▶ _Work to complete_
Lines holding the string "agent" are the ones to copy; find them all in the data.

▽

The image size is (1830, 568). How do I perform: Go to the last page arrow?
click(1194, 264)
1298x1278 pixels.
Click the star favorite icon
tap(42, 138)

△
▽

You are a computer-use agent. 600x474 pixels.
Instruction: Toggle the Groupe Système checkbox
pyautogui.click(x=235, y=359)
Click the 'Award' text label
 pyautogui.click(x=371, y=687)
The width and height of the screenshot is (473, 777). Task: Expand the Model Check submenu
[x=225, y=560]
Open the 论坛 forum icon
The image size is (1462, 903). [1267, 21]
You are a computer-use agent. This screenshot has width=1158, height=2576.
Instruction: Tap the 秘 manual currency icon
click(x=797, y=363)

△

▶ _Answer to the problem_
You are a computer-use agent. 600x474 pixels.
You are a computer-use agent. This screenshot has width=1158, height=2576.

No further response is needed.